German Industrial Workers Want To Be Digital Players, Overshadowing Fear Of Automation, According To New Survey

  • German industrial employees want to actively participate in the development process and help shape the digitalization of their organization
  • Survey shows millions of potential ‘low-coders’ and desire for access to new digital skills, tools, and platforms

FRANKFURT – March 31, 2021 Mendix, a Siemens business and global leader in low-code application development for the enterprise, today published the German results of the international survey “Low-Code Forecasts 2021.” The study analyzes the potential of collaborative software development as a digitalization driver with regard to manufacturing employees’ desires and expectations for new digital skills. The conclusion of the 250 employees surveyed contradicts the oft-invoked fear of job loss due to automation and AI. Instead, 61% want to actively shape the digitization of their organization and as many as 77% are interested in learning new digital skills, such as creating their own applications.

More than 300,000 industrial employees are already actively working with low-code technologies; the potential in German manufacturing is 1.8 million low-coders

Thanks to low-code and no-code application platforms, software development is increasingly becoming a fundamental skill that is not just reserved for development professionals. In fact, 71% of the employees surveyed from various departments said they would learn low-code for professional reasons and use it in their current jobs. 6% of respondents are already actively working with this technology. Extrapolating to the total number of employees in the industrial sector (currently 5,445,614 according to the German Federal Employment Agency), the survey leaders estimate that there are already more than 326,000 low-coders working in Germany’s industry. Around 1.85 million employees represent untapped potential for employees who could help digitalize their companies and their industry faster using low-code.

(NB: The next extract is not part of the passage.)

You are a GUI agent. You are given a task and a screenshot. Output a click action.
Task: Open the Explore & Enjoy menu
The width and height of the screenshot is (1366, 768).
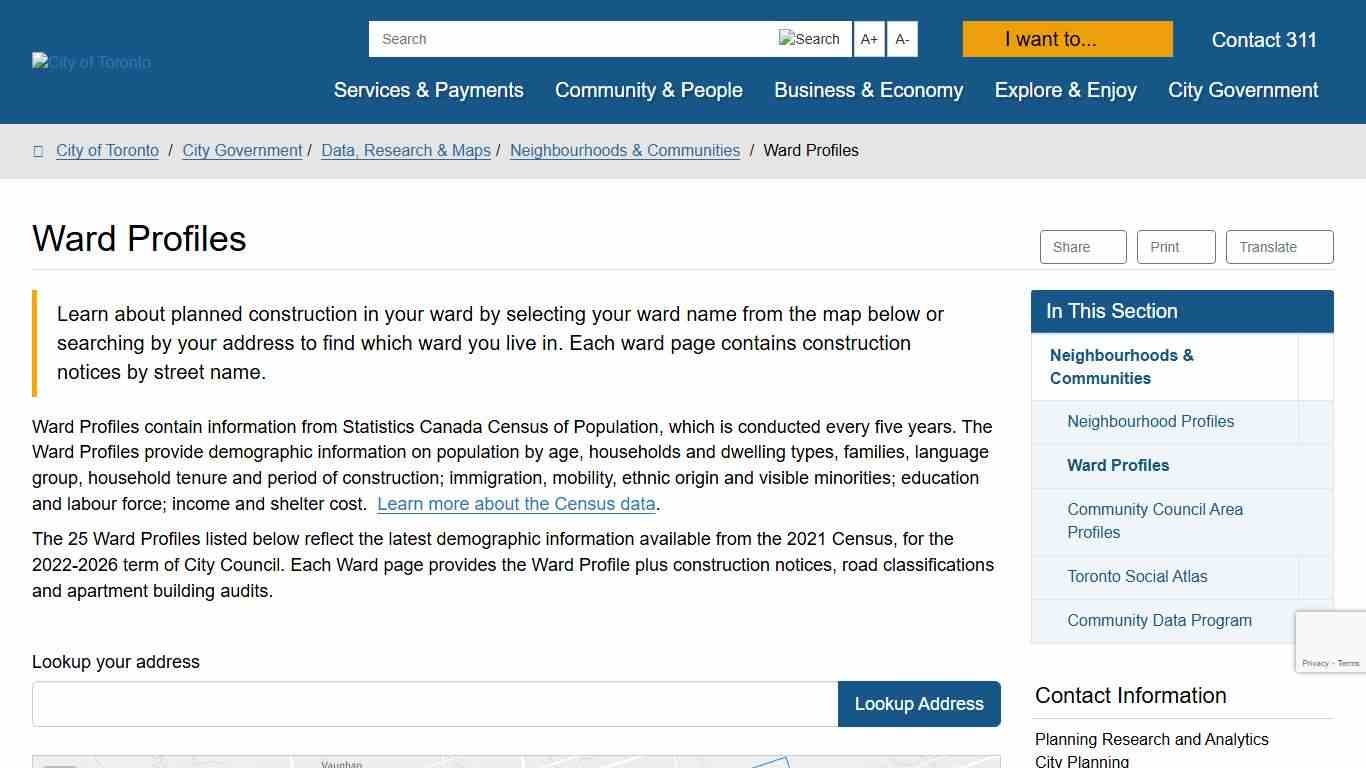[1065, 90]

Great desire for more digital skills and co-creation in software development

More than three-quarters of respondents attach high relevance to learning new digital skills for their future career planning. For example, 51% of German survey participants said that new skills would help them to be even more successful in their jobs, and 43% hope for better career opportunities. Other reasons included the desire to change industries (26%), keep their current job (21%), or even start their own business (12%).

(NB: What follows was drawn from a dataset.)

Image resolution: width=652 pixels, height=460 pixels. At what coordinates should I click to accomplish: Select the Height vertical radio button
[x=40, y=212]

Nearly two-thirds of respondents have clear ideas about how they want to learn these skills, with 32% stating a preference for professional training from outside and 30% preferring internal coaching from the IT department. This is a good opportunity for employers to use appropriate measures to train their workforce and involve them actively in digitization.

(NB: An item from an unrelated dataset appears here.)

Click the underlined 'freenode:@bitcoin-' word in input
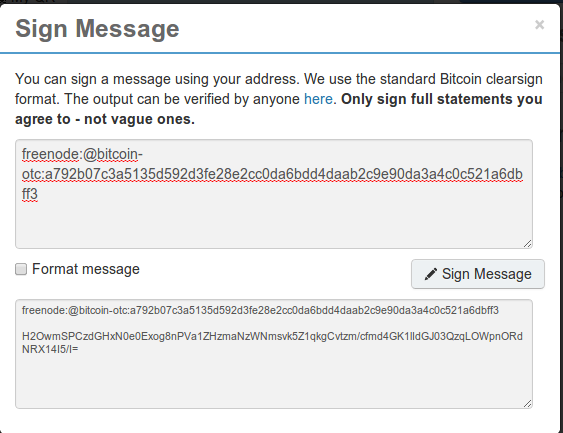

Another 15% would like to experiment with application development in self-study and have a time allotment for this; 10% of respondents, on the other hand, would prefer a programming interface with drag-and-drop functionality and prefabricated building blocks.

Low-code is still uncharted territory for many industry employees

Especially for the latter group, application programming with low-code lends itself to providing access to software development even for non-IT professionals. However, as the survey further revealed, the term low-code is still unknown to a large proportion of industrial employees: 46%, for example, had never heard of low-code before. A further 30% of respondents stated that they had heard of low-code, but have no precise idea what low-code actually is. This contrasts with 18% of participants who have both heard of low-code and know what the technology stands for. Last but not least, 6% said they were already active low-code users.

“There has been talk for some time about the democratization of software development through technologies such as low-code and the resulting boost to digitalization. The survey shows there is also a great interest among non-IT professionals to develop digital skills,” said Hans de Visser, VP of product management at Mendix. “At the same time, there’s a big gap between the desire for participation and awareness of low-code. Low-code can act as a digitalization driver in the industry. The opportunities are great. With the equivalent of 1.8 million potential low-code users or ‘makers’ in the industrial environment in Germany alone, imagine the brilliant ideas for applications that are just waiting to be implemented. And imagine the enormous added value they can potentially bring to their organizations.”

About the survey methodology

The survey was conducted by Reputation Leaders on behalf of Mendix. It surveyed 250 employees in industrial occupations between the ages of 18 and 64 living in Germany, 87% of whom reported being male and 13% female. The online survey was conducted on a nationally representative (age, gender, region) sample of 250 manufacturing employees currently living in Germany. The projections are based on the total German manufacturing workforce as defined by the German Federal Employment Agency. The margin of error is 6.2%.

    About Mendix

    Mendix, a Siemens business, is the only low-code platform designed to address the full complexity of enterprise software development challenges. Deploying point solutions to departmental problems solves things at a micro level—but if you want to make a significant impact on your business, you need to go bigger and build powerful portfolios that move the needle sustainably and strategically.

    With Mendix, enterprises can take on more complex, transformational initiatives by engaging everyone in capturing requirements, forming ideas, and embedding value assessment throughout the lifecycle of the software portfolio.

    Focus on the right problems while relying on governance and control to avoid unnecessary risk. Mobilize your organization. Build the change readiness muscle. And when the next big idea drops, turn it into an outcome quicker.

    More than 4,000 organizations in 46 countries use the Mendix low-code platform. An active community of over 300,000 developers has created over 950,000 applications – and counting.